Nonetheless, we remain comforted by the fact that European financials have had a good outperformance (Figure 7) until the most recent correction in European equities. The EU is also helping by allowing countries to ease up on austerity measures. The EU's budget chief Olli Rehn signaled that Spain could be given more time to meet its budget deficit targets as the economy continues to contract. This is helpful for leaders facing elections at a time when growth, not austerity, is badly needed. Hence, the risk of a macro shock emanting out of Europe remains low, thanks also to the ECB's pledge to do whatever it can to keep the euro intact.

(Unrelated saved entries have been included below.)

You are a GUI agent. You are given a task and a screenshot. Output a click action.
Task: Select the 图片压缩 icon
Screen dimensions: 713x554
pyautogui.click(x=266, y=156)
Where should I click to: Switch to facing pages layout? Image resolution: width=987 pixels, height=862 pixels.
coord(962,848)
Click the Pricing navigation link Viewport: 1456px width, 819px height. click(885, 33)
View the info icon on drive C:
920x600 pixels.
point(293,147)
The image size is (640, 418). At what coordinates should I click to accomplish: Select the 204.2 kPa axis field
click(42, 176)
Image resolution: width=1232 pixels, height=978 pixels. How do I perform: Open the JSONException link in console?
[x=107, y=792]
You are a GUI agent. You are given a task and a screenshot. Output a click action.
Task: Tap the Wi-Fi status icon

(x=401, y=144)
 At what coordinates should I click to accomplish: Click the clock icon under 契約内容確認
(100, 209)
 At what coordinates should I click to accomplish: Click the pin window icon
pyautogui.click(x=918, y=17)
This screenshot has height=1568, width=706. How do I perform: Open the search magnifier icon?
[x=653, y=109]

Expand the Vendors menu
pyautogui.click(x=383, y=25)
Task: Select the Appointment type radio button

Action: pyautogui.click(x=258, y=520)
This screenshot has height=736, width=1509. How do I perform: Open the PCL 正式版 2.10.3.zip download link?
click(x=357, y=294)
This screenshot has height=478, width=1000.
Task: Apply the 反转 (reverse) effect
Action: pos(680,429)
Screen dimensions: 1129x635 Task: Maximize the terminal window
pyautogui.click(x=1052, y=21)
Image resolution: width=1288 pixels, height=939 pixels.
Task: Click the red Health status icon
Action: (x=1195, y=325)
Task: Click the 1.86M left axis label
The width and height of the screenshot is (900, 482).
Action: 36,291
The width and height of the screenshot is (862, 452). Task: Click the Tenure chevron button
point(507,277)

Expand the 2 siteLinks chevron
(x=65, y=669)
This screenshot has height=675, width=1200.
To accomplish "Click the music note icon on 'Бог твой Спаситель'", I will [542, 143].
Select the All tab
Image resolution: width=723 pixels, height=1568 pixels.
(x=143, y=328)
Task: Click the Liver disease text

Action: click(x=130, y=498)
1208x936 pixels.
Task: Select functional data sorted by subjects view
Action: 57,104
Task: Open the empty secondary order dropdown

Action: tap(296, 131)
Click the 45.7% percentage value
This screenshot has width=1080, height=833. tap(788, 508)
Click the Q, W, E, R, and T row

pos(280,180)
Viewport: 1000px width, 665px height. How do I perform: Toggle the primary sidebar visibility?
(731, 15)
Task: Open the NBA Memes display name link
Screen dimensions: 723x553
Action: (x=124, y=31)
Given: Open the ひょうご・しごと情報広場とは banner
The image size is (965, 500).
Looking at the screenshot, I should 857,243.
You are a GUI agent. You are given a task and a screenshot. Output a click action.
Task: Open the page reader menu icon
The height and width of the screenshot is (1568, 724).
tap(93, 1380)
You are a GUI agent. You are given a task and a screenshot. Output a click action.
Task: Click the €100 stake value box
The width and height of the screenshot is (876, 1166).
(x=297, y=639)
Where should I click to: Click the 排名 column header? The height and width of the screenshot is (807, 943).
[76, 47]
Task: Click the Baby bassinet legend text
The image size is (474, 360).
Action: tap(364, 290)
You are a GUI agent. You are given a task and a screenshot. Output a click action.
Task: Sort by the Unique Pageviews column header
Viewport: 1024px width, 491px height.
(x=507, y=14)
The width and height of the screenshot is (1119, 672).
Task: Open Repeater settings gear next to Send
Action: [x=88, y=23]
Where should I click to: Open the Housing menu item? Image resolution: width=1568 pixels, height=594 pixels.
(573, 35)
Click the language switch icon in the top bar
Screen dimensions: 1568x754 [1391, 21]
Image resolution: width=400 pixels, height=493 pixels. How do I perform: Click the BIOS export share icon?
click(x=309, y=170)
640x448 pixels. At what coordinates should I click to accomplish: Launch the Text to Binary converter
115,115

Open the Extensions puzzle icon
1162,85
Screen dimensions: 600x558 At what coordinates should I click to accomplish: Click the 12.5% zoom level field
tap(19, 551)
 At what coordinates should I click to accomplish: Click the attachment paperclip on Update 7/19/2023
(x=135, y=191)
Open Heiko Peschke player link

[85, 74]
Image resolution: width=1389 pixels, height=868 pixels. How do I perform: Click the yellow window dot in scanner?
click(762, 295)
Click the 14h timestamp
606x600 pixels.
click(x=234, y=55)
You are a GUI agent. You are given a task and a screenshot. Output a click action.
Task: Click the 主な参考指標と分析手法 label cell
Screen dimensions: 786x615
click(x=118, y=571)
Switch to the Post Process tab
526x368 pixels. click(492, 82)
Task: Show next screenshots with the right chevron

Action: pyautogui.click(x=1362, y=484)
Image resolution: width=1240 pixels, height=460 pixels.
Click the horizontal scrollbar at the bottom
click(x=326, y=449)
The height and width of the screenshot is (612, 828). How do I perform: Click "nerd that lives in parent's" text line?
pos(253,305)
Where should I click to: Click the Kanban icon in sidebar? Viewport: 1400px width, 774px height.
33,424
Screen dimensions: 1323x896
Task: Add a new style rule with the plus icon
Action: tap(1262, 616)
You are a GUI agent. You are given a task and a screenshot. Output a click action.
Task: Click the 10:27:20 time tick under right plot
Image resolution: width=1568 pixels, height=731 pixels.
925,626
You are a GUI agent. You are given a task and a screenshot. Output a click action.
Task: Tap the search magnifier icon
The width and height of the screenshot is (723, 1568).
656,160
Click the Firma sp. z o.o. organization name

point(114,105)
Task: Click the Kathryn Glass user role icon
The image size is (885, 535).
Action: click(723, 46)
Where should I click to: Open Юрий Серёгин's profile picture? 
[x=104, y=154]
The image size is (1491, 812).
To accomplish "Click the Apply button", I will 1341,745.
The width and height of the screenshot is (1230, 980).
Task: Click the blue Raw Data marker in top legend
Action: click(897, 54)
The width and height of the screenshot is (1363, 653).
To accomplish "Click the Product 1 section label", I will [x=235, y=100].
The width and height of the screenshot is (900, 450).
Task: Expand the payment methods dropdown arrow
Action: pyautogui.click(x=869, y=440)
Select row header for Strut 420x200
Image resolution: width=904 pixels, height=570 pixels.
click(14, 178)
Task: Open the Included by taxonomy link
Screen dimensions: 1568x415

Image courtesy of Stockcharts.com

Figure 7: European financials

Another potential worry for investors is the automatic budget cuts for the US government. If unresolved, a US$1.2 trillion worth of spending cuts would automatically occur over the next decade. Yet, it is likely that a piece meal approach will be adopted to address this issue. President Obama has called on Congress to pass a smaller short term package to reduce spending and increase taxes - more can kicking down the road. This is probably why markets are pretty sanguine about the possible negative effects from Washington.

Conclusion

After a good six months, the bull market should and needs to take a breather. A 23% rally sets up a market that is ready to pull back when doubts creep in or expectations are not met. Investors should not fear when this happens and should take the opportunity to buy the dips.

Portfolio Positions

Whilst we are expecting a correction in the markets, the strong data seems to suggest that this will be more of a shallow technical correction rather than one that is led by fundamental data. As such we are not likely to take profits as yet as we see more potential for markets ahead. However this correction would probably be a very good time for investors which are overweight bonds to get into equities, especially those who had missed the last few rebalancing opportunities.



References
1. January Fund Flows Show Exuberant Investors: Strategic Insight, TrimTabs. 5 February 2013. AdvisorOne.